Serum proteins can be albumin or globulins. Globulins are divided into alpha-1, alpha-2, beta, and gamma globulins.

Normal levels are:


60% to 75% or 3.6 to 5.2 grams per deciliter (g/dL) (36-52 grams per liter -g/L)

Alpha-1 (α-1) 

1.7% to 5% or 0.1 to 0.4 g/dL (1 to 4 g/L)

Alpha-2 (α-2)

6.7% to 12.5% or 0.4 to 1 g/dL (4 to 10 g/L)

Beta (β)

8.3% to 16.3% or 0.5 to 1.2 g/dL (5 to 12 g/L)

Gamma (γ)

10.7% to 20% or 0.6 to 1.6 g/dL (6 to 16 g/L) 

How is this test done?

The test requires a blood sample, which is drawn through a needle from a vein in your arm.

Does this test pose any risks?

The risks are very minor. The needle may feel uncomfortable or painful. You may experience bruising, soreness, or pain in your arm at the puncture spot. These symptoms usually go away soon after the test is over. 

What might affect my test results?

Your diet or lifestyle habits are not likely to affect the results of this test.

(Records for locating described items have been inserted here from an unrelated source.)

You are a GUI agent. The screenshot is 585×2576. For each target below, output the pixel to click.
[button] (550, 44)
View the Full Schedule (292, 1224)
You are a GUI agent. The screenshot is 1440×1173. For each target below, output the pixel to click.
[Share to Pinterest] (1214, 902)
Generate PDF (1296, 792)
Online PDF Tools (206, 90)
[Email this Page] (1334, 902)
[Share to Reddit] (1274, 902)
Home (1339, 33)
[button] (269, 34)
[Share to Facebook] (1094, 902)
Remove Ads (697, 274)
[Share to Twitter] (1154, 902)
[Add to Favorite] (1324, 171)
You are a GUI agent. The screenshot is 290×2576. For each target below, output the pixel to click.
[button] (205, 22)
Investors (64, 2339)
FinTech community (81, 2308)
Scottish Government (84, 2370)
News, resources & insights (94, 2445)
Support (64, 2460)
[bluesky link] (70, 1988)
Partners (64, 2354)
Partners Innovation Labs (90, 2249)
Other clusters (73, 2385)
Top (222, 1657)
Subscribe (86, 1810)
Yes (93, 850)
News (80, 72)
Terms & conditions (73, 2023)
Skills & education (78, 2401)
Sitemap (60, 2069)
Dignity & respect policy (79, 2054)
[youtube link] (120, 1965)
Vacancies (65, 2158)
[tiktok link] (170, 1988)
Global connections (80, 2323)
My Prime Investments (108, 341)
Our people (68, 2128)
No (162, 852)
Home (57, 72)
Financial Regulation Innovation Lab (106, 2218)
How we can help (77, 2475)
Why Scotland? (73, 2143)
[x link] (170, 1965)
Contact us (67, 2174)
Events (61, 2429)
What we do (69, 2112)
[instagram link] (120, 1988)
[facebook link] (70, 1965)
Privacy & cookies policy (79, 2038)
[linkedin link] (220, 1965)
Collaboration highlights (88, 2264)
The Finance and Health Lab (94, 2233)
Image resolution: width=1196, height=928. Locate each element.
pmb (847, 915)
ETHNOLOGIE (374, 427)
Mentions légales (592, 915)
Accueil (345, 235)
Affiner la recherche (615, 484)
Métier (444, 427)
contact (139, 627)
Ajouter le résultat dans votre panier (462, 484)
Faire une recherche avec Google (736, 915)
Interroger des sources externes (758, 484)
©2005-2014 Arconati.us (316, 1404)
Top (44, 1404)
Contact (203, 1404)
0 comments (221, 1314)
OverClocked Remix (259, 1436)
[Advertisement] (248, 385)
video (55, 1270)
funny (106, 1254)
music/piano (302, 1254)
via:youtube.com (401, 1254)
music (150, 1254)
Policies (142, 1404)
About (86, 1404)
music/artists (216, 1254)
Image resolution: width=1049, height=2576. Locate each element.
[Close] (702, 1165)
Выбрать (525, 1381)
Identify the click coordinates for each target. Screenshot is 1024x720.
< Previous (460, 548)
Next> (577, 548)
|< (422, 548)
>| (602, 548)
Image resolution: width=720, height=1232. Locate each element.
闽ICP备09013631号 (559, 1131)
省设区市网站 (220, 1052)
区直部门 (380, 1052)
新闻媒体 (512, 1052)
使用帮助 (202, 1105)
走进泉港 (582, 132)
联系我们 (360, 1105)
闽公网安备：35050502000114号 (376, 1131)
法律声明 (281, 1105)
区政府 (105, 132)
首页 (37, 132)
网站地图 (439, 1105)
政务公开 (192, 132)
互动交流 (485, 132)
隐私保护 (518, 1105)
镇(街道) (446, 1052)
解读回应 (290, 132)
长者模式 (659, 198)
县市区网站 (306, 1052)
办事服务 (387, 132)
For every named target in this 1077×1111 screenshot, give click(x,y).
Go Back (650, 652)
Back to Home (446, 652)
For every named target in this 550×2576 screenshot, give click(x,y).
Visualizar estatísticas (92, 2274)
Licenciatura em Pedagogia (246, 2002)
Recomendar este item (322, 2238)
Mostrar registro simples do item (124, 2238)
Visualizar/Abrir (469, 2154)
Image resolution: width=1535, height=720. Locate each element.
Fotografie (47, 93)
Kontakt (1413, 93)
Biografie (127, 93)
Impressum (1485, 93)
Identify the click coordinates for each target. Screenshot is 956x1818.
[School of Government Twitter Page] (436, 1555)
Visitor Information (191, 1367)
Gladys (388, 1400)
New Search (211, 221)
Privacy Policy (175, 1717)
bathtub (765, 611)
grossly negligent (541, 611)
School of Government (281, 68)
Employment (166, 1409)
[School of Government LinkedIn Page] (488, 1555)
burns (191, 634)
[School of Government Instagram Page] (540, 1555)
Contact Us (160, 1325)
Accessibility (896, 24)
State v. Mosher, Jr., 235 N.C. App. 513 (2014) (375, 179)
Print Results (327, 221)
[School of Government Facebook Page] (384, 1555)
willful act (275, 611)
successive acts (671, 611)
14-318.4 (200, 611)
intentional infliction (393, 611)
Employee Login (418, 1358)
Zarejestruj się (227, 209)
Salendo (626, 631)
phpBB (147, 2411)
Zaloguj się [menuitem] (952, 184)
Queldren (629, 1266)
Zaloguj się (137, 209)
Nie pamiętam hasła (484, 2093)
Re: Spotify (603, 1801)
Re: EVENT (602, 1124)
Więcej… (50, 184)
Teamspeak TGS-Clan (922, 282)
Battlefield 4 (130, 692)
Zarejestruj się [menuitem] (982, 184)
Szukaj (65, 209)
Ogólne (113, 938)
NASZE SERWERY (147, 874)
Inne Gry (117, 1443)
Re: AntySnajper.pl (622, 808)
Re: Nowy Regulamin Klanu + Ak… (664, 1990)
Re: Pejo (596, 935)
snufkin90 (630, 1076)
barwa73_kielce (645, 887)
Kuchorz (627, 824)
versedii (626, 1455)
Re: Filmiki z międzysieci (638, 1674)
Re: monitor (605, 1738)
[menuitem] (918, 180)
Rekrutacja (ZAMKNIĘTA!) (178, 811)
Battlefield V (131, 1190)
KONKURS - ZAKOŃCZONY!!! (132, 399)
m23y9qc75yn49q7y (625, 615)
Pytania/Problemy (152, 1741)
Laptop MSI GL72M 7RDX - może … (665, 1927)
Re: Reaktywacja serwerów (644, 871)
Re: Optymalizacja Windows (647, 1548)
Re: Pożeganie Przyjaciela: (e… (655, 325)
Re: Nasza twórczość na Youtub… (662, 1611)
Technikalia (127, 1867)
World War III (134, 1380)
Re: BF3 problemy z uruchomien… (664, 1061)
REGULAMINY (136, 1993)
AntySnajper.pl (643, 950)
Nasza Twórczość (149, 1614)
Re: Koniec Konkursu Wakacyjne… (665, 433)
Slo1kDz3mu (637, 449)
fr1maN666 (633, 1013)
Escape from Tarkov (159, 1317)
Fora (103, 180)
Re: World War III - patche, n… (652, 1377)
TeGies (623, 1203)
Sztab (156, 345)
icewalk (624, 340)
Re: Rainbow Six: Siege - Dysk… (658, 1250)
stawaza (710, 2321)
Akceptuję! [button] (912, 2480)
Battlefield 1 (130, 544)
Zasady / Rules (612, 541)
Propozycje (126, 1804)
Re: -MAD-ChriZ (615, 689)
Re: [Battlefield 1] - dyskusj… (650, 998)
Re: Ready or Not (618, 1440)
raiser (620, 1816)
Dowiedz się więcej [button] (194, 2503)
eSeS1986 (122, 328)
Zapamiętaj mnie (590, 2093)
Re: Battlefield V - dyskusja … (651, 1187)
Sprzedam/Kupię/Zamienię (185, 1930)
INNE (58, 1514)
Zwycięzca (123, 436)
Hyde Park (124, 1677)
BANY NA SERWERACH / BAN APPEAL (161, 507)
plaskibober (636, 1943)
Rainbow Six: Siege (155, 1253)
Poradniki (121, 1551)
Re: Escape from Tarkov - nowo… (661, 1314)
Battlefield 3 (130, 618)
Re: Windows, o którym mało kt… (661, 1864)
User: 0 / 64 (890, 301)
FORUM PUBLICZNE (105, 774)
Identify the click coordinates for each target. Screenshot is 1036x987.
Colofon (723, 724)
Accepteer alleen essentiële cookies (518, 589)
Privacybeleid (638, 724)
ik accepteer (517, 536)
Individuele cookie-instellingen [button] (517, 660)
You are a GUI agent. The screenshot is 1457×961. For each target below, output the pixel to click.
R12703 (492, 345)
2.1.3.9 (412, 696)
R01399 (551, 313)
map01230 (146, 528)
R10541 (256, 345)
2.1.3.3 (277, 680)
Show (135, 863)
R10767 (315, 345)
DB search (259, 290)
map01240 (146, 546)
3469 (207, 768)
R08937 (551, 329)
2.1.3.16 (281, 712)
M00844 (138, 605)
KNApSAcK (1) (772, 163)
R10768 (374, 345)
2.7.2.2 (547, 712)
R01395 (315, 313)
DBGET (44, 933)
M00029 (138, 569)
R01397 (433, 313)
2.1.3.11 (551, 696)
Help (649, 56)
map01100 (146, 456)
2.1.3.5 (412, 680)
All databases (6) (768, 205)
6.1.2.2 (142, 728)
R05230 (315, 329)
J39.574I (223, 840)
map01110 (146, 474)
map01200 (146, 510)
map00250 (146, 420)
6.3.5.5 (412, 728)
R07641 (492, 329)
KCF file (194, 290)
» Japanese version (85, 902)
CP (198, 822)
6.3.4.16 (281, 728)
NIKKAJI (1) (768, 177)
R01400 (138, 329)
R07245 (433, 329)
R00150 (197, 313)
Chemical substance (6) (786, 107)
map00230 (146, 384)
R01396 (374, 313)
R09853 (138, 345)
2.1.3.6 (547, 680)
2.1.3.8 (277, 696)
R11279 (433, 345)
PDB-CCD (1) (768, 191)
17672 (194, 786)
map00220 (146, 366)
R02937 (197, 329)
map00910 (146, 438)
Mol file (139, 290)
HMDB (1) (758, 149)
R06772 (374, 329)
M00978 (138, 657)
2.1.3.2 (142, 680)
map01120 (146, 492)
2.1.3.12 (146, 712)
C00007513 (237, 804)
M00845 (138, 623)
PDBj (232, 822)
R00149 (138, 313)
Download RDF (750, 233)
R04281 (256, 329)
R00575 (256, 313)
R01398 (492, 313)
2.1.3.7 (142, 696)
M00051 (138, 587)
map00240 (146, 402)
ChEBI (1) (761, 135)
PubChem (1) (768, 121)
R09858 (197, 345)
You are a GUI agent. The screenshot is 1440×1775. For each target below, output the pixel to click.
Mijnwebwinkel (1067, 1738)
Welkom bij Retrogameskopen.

How do I get ready for this test?

You probably don't need to take special precautions before having this test. Your healthcare provider will tell you if you need to stop eating or drinking for a period of time before the test. Your provider will also tell you if you need to skip any of your regular medicines on the day of the test. Be sure to tell your provider about all medicines you are taking, including over-the-counter and prescription medicines, and any illicit drugs. Also mention any vitamins, herbs, or supplements that you take.